Sources of Knowledge and Entrepreneurial Behavior delves into the nature and importance of the relationship between sources of knowledge and entrepreneurial behavior, and should be of interest to both academics and policy-makers. David B. Audretsch and Albert N. Link use the Knowledge Spillover Theory of Entrepreneurship as the conceptual foundation for why individuals decide to become entrepreneurs. Then, using a database of more than 4,000 small and relatively new European companies from 10 different countries, called the AEGIS database, Audretsch and Link offer new insights about the relationship between knowledge sources and entrepreneurial behavior.

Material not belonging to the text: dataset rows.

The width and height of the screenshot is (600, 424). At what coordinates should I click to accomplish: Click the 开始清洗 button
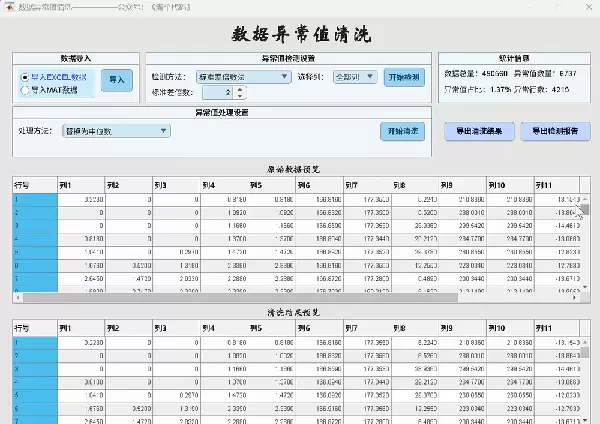click(x=398, y=130)
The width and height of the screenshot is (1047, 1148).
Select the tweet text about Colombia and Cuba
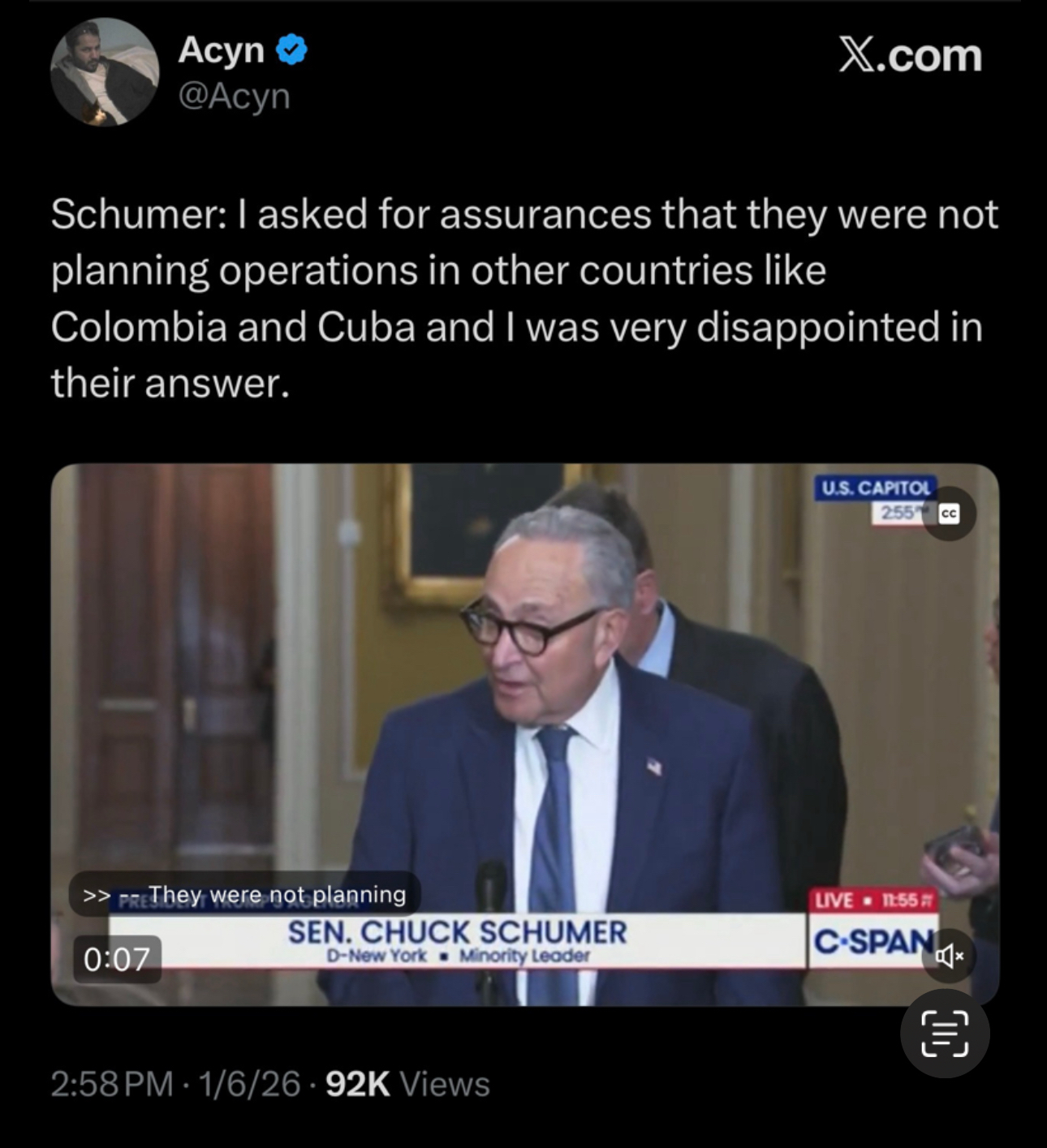tap(524, 299)
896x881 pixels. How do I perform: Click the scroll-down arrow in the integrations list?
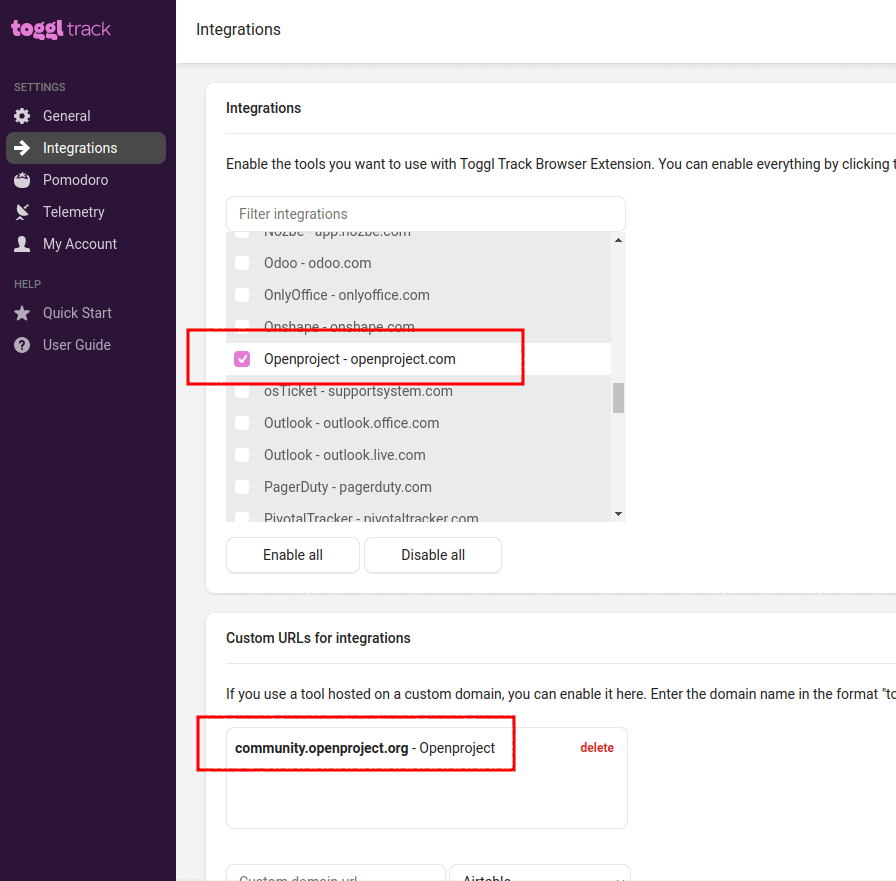click(618, 512)
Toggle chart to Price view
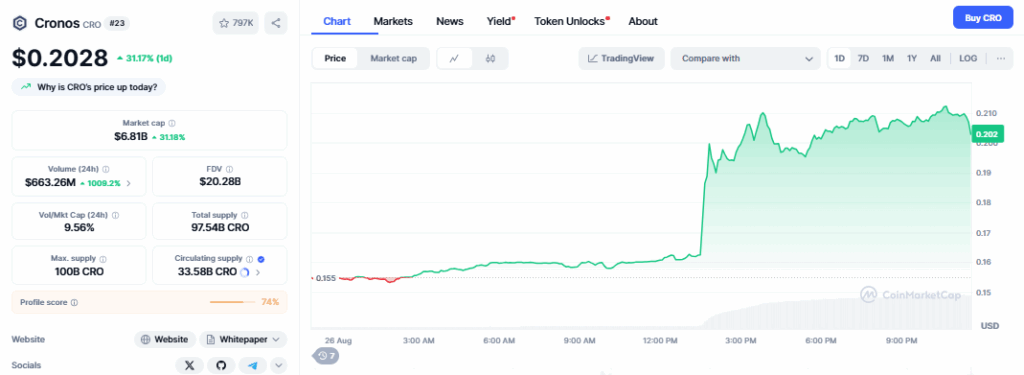Viewport: 1024px width, 375px height. (335, 58)
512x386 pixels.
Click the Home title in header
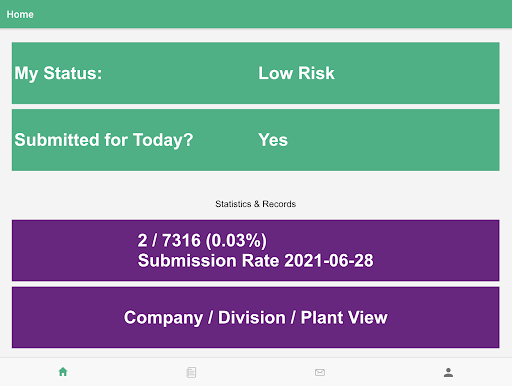click(x=20, y=14)
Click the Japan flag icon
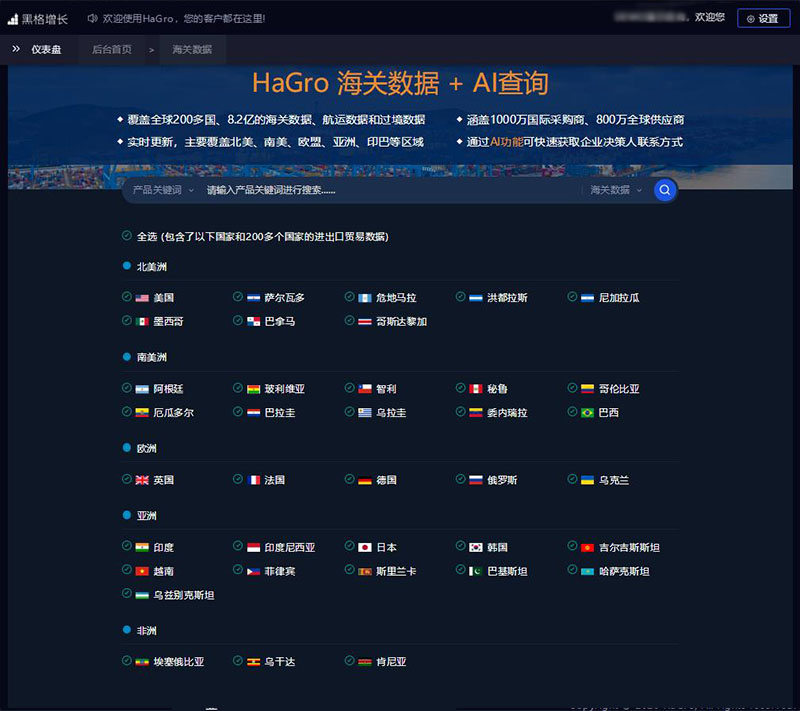The height and width of the screenshot is (711, 800). point(365,548)
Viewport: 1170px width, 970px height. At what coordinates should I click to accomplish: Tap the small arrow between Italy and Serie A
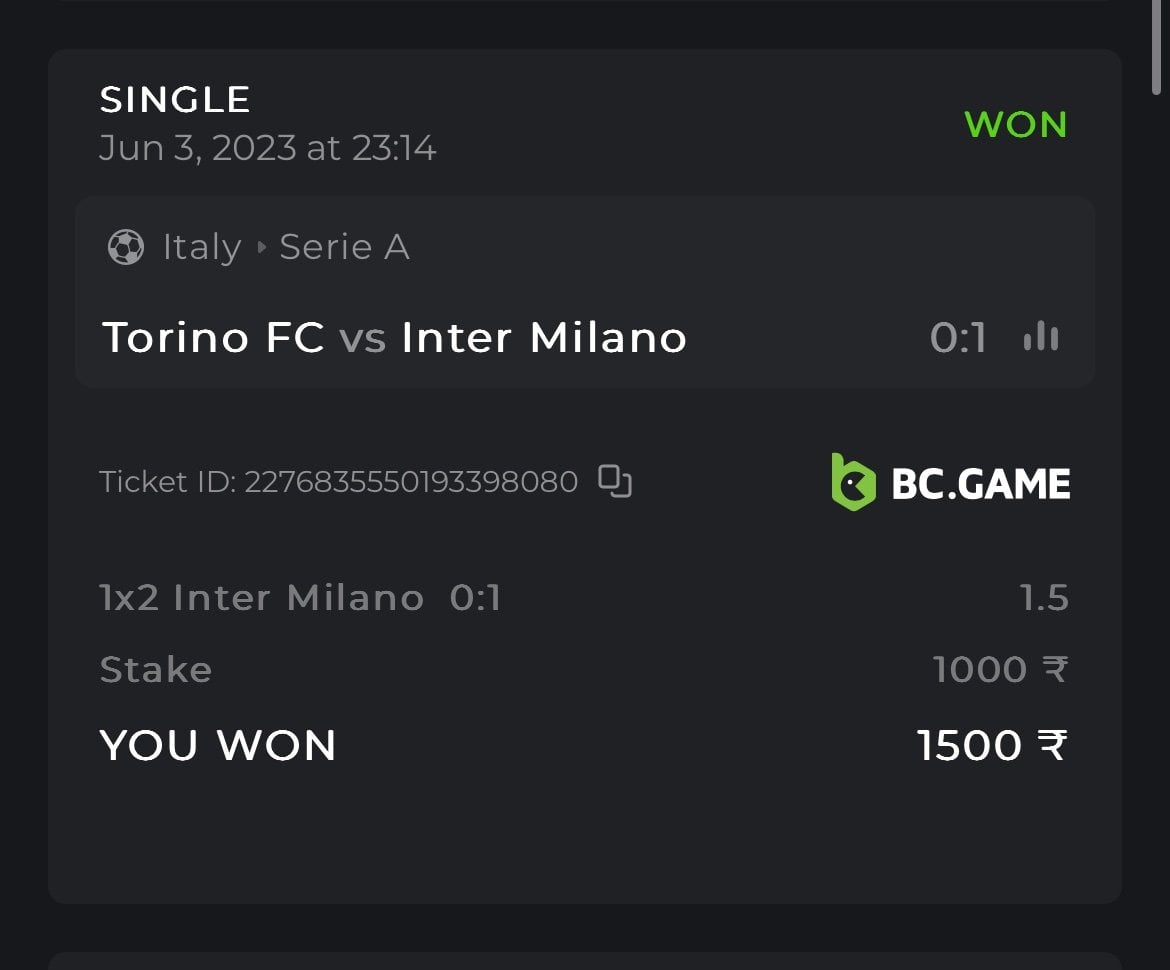(262, 247)
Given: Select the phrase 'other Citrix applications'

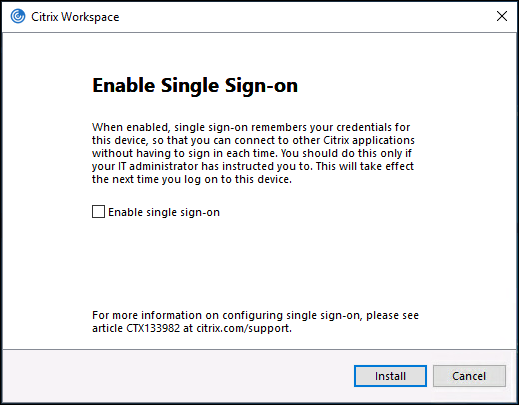Looking at the screenshot, I should pyautogui.click(x=354, y=140).
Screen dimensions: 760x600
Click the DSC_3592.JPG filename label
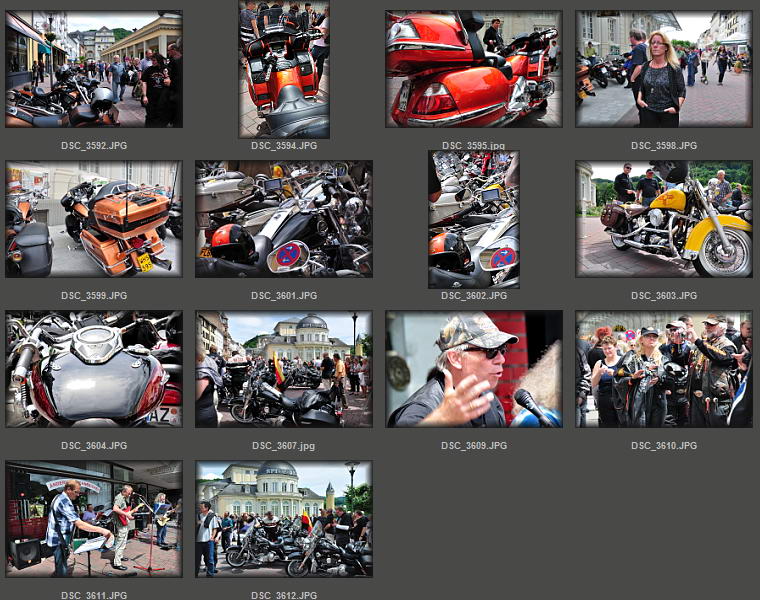click(x=94, y=146)
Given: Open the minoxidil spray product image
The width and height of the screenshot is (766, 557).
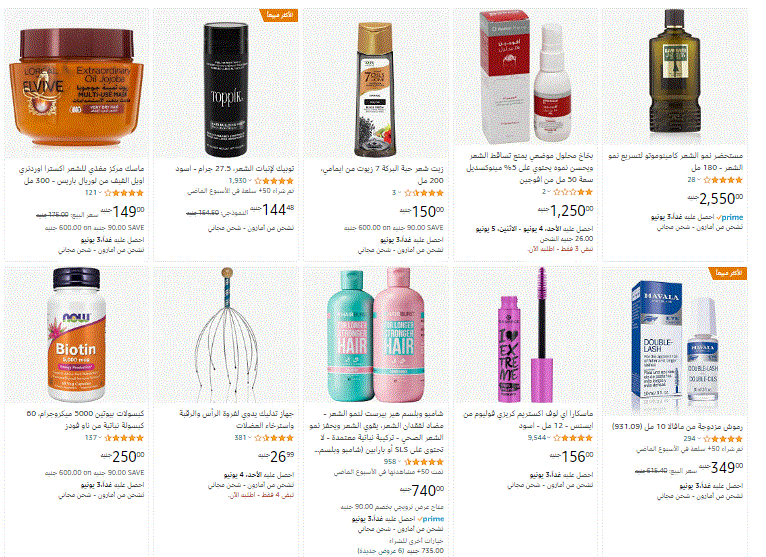Looking at the screenshot, I should click(x=525, y=77).
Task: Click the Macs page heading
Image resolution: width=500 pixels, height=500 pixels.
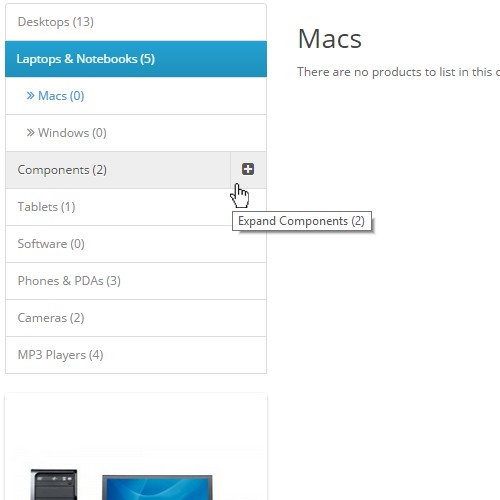Action: tap(329, 39)
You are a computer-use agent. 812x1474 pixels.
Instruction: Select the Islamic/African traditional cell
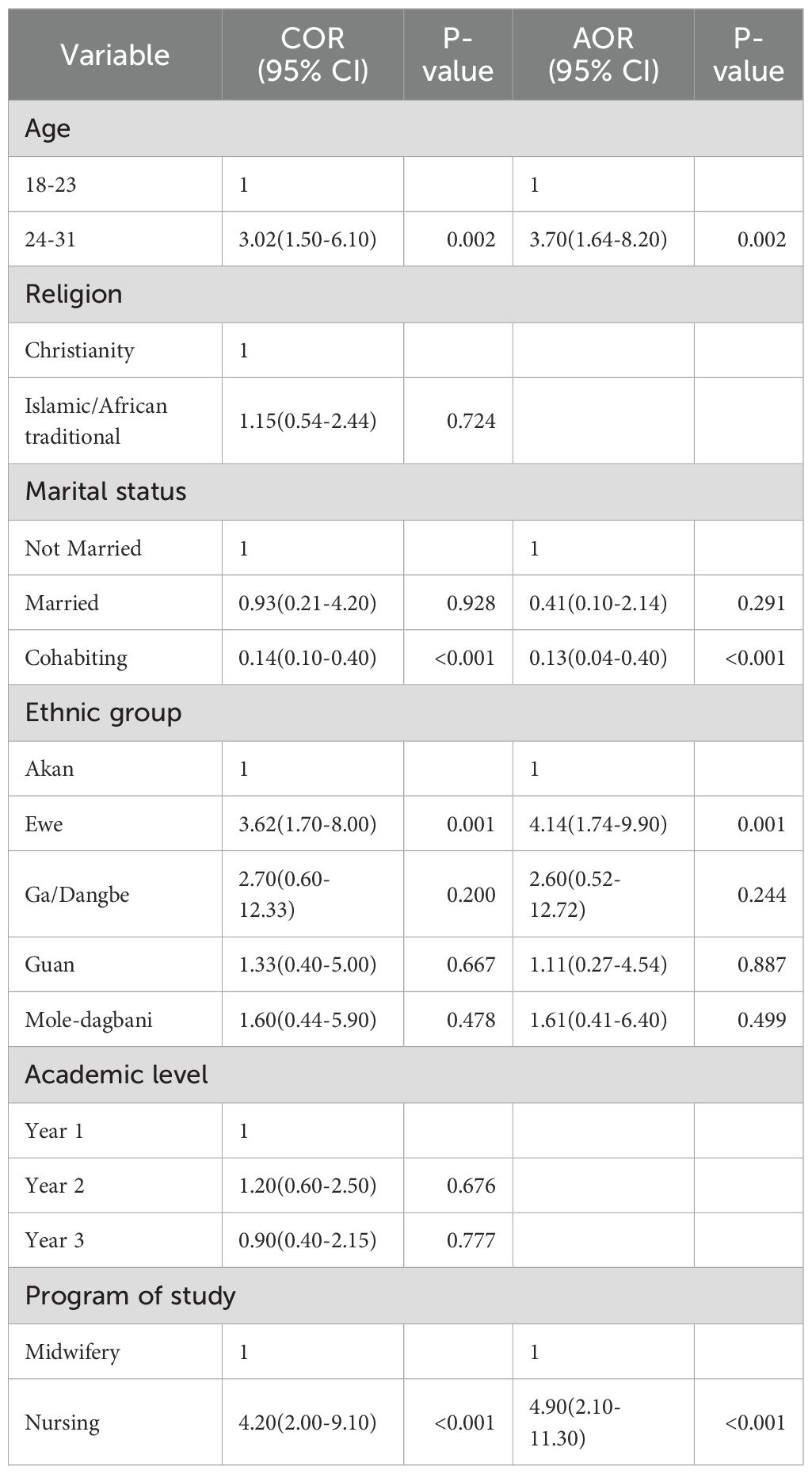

In their analysis of the empirical evidence in support of the Knowledge Spillover Theory of Entrepreneurship, Audretsch and Link conclude that there is no singular source of knowledge driving entrepreneurship, but a plethora of knowledge sources, each associated with different dimensions of entrepreneurial activity.  The intellectual breakthrough in this book is not that knowledge matters or that it especially matters for entrepreneurship. Rather, Audretsch and Link show that knowledge, and especially entrepreneurial knowledge, is not a homogeneous phenomenon. There are multiple sources of knowledge that act on entrepreneurial performance in a myriad of ways.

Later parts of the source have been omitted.